The quality of early years services in Ireland is very variable, a fact highlighted in the Prime Time investigation, A Breach of Trust, in 2013. The key determinant of quality is the staff, with the quality of adult-child interactions closely linked to staff training. Qualification levels in Ireland are low by international standards, which is no surprise as many staff earn little more than the minimum wage.

Research, commissioned by Start Strong and published in November 2014, by Professor Penn and Professor Lloyd of the University of East London, shows that ‘variable quality and inequitable access' are typical of countries - such as Ireland - in which early years services are run on a ‘market' model. In Ireland, as elsewhere, the ‘market' model means low public investment, with quality relying largely on providers' goodwill and on parents' income and ability to ‘shop around'.

From a ‘market' to a profession

There is an alternative approach, which recognises that early care and education is a public good. As the foundation of children's education, early years services should be seen as a public service. Like other public services, if we want to ensure that early years services are of high quality, they need public investment, with a professionalised workforce and a robust inspection system.

Other stages of our education system are recognised as a public service. Schools, for example, are staffed by professionals who earn professional wages. The same should be true of early years services. The Taoiseach was right to say that ‘childcare' should be a profession, not a business.
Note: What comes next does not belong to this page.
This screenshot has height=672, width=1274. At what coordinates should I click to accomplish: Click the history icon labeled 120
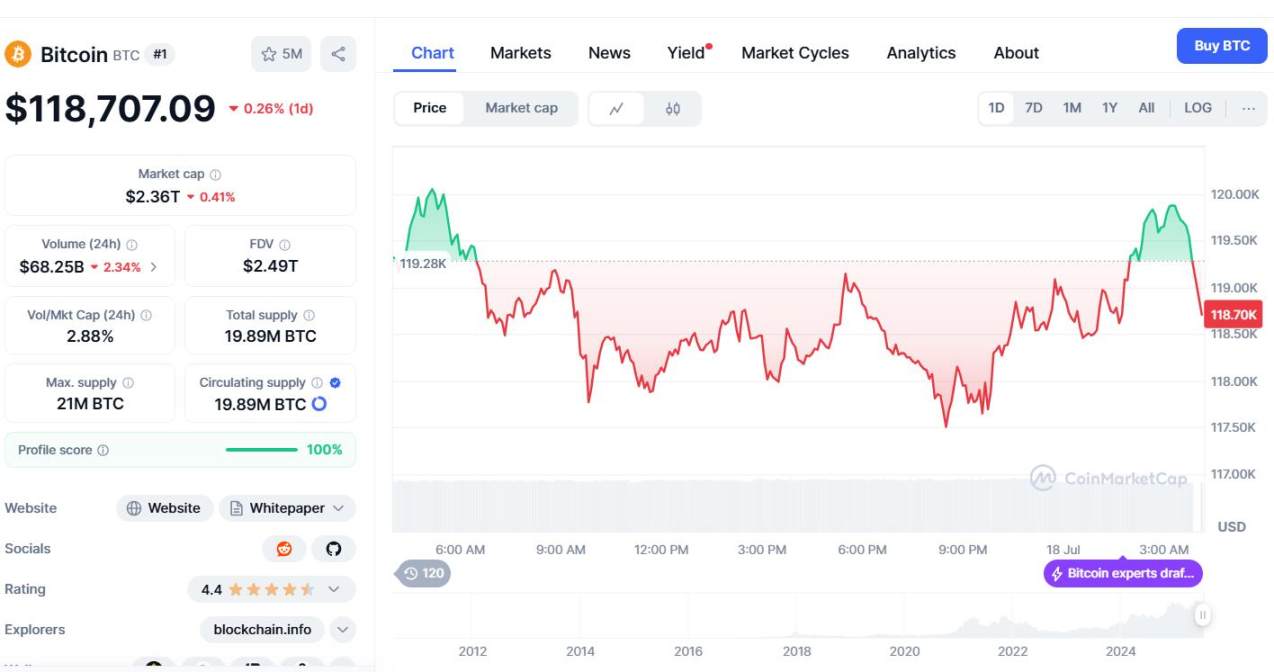click(x=424, y=573)
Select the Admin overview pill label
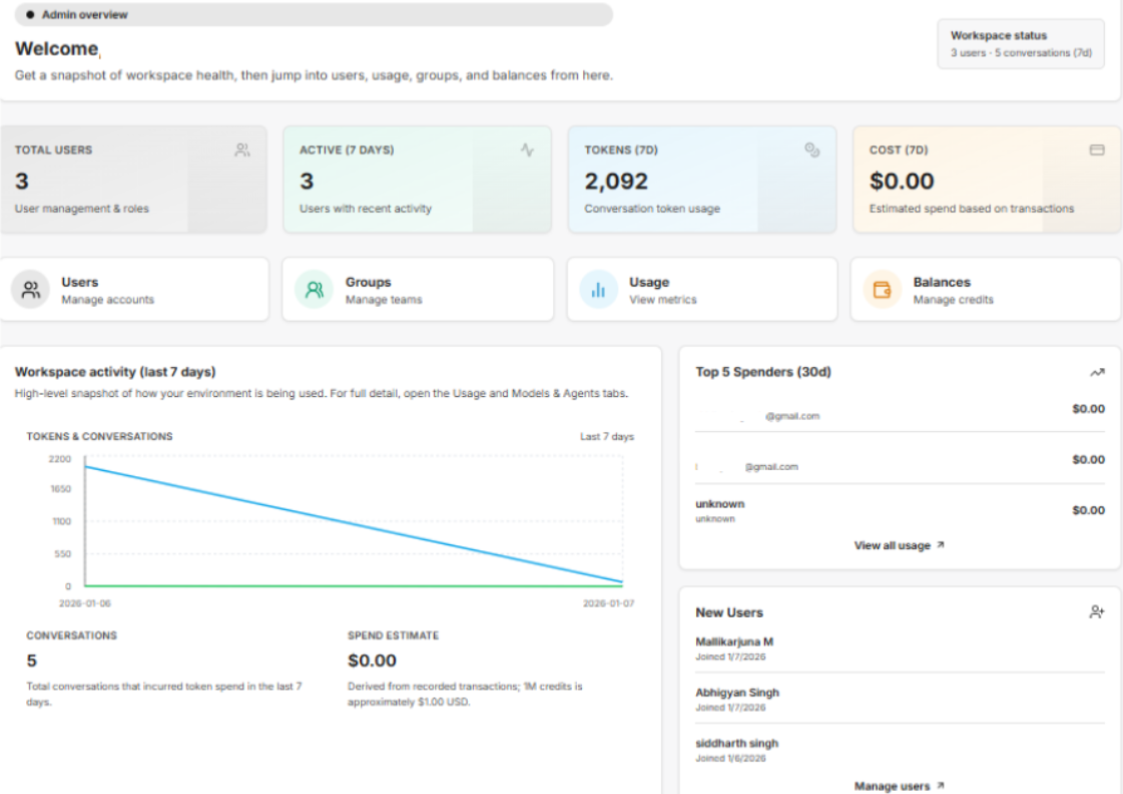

Public investment - not tax credits

Public investment in Ireland's pre-school services amounts to less than 0.2% GDP. The average investment in OECD countries has recently increased to 0.8% GDP. Because of the lack of public investment in Ireland, staff wages are low, and parents have to pay the full cost of provision. Outside the Free Pre-School Year, only a small proportion of families have access to subsidised places.

The solution is direct investment in services - subsidising the cost of ‘childcare' places for families while raising quality standards and supporting professionalisation. Tax credits, which reflect a market view of ‘childcare', are not the solution as they will do nothing to improve quality.

A new Irish model

There is much to be proud of in Ireland's early years provision, with many high quality services, a committed workforce, and excellent national frameworks in Síolta and Aistear.

But there is also much that needs reform, including variability in the quality of services - with some services failing to meet minimum standards; low pay and poor working conditions for staff; inequity in access to quality services; and the invisibility of most childminders.

We need a new Irish model of early years provision - one that builds on our legacy of private and community provision and childminding, but significantly enhances public investment and public involvement - to ensure quality for all children.

Learning from schools

Just as our national school system is privately owned but is in effect publicly provided, so too we need to move to a position where our early years services, while they may be owned by a mix of private and community providers, are nonetheless delivering a public service.

That is not to say that early years services should feel like schools to children. Early years services should be distinctive in their strong emphasis on play, child-led activity, an informal atmosphere, small group size, and low adult-child ratios.

The building blocks of reform
In a number of ways, the Free Pre-School Year has already laid the groundwork for this new Irish model, and these opportunities can be built on further:

  • Many early years services only offer the Free Pre-School Year, and are therefore already fully or largely State-funded.
  • The State is from September 2015, for the first time, introducing minimum qualifications for early years educators, albeit at a low level. 
  • The Higher Capitation Grant (paid to services delivering the Free Pre-School Year with a graduate leader) is a mechanism by which the State is already incentivising professionalisation.